[Begin GIVEN PASSAGE]
OSPF IP FRR

OSPF IP fast reroute (FRR) refers to the process by which OSPF precomputes a backup path based on the network-wide LSDBs, and stores this backup path in the forwarding table. If the primary path fails, traffic can be quickly switched to the backup path.

Background

As networks develop, voice over IP (VoIP) and online video services pose higher requirements for real-time transmission. Nevertheless, if a primary link fails, OSPF-enabled devices need to perform multiple operations, including detecting the fault, updating the link-state advertisement (LSA), flooding the LSA, calculating routes, and delivering forward information base (FIB) entries before switching traffic to a new link. This process takes a much longer time, the minimum delay to which users are sensitive. As a result, the requirements for real-time transmission cannot be met. OSPF IP FRR can solve this problem. OSPF IP FRR conforms to dynamic IP FRR defined by standard protocols. With OSPF IP FRR, devices can switch traffic from a faulty primary link to a backup link, protecting against a link or node failure.

Major FRR techniques include loop-free alternate (LFA), U-turn, Not-Via, Remote LFA, and MRT, among which OSPF supports only LFA and Remote LFA.

Related Concepts

OSPF IP FRR

OSPF IP FRR refers to a mechanism in which a device uses the loop-free alternate (LFA) algorithm to compute the next hop of a backup link and stores the next hop together with the primary link in the forwarding table. If the primary link fails, the device switches the traffic to the backup link before routes are converged on the control plane. This mechanism keeps the traffic interruption duration and minimizes the impacts.

OSPF IP FRR policy

An OSPF IP FRR policy can be configured to filter alternate next hops. Only the alternate next hops that match the filtering rules of the policy can be added to the IP routing table.

LFA algorithm

A device uses the shortest path first (SPF) algorithm to calculate the shortest path from each neighbor with a backup link to the destination node. The device then uses the inequalities defined in standard protocols and the LFA algorithm to calculate the next hop of the loop-free backup link that has the smallest cost of the available shortest paths.

Remote LFA

LFA FRR cannot be used to calculate alternate links on large-scale networks, especially on ring networks. Remote LFA FRR addresses this problem by calculating a PQ node and establishing a tunnel between the source node of a primary link and the PQ node. If the primary link fails, traffic can be automatically switched to the tunnel, which improves network reliability.

P space

Remote LFA uses the source end of a protection link as the root node and calculates an SPT to all the other nodes on the network (with the protection link calculated in the tree). Then Remote LFA removes all the nodes along the protection link from the SPT, and the set of the remaining nodes is called a P space.

Extended P space

Remote LFA uses neighbors of the source end of a protection link as root nodes and calculates separate SPTs (with the protection link calculated in the trees). Then Remote LFA removes all the nodes along the protection link from each SPT, and the set of the remaining nodes on the SPTs is called an extended P space.
[End GIVEN PASSAGE]
[Begin ITEMS]
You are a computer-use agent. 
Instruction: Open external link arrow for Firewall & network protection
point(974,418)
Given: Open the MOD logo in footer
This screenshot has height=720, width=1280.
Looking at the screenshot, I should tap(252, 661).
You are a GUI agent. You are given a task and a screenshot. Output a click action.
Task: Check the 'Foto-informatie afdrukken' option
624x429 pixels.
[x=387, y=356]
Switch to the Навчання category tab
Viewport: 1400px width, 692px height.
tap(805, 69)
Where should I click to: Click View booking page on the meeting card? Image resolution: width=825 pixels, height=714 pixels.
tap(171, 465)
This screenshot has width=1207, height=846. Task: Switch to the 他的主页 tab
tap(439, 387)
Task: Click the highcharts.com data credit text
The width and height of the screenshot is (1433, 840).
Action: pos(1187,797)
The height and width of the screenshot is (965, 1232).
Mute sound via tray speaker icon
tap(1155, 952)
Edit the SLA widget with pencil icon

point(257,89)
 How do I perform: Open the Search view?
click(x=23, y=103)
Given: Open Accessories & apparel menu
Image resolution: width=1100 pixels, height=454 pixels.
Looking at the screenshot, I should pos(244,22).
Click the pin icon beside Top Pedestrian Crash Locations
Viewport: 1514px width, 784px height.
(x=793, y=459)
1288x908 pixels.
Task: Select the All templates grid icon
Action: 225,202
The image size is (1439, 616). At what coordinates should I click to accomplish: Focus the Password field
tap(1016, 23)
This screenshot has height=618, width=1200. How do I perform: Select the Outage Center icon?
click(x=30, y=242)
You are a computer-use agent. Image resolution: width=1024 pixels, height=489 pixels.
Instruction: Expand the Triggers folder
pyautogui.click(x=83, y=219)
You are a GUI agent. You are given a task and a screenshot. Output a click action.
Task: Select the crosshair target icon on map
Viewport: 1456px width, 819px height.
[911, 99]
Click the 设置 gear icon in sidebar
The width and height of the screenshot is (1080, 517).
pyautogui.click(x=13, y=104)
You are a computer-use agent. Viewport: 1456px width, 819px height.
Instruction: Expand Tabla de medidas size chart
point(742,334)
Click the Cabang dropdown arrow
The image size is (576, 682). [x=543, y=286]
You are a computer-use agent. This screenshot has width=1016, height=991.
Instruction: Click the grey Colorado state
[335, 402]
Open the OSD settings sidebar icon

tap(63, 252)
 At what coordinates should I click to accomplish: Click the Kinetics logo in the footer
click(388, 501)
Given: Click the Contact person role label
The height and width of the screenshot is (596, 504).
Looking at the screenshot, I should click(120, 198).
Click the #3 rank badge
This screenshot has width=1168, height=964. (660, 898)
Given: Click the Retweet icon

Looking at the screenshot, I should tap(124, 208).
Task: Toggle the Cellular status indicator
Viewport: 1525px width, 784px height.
[End ITEMS]
#### SET PROBLEM A:
Reproduce the OSPF IP FRR passage from "Related Concepts" to "IP routing table.".
#### SET PROBLEM B:
According to the OSPF IP FRR passage, which FRR techniques does OSPF support?

#### TASK RESULT A:
Related Concepts

OSPF IP FRR

OSPF IP FRR refers to a mechanism in which a device uses the loop-free alternate (LFA) algorithm to compute the next hop of a backup link and stores the next hop together with the primary link in the forwarding table. If the primary link fails, the device switches the traffic to the backup link before routes are converged on the control plane. This mechanism keeps the traffic interruption duration and minimizes the impacts.

OSPF IP FRR policy

An OSPF IP FRR policy can be configured to filter alternate next hops. Only the alternate next hops that match the filtering rules of the policy can be added to the IP routing table.

#### TASK RESULT B:
LFA and Remote LFA.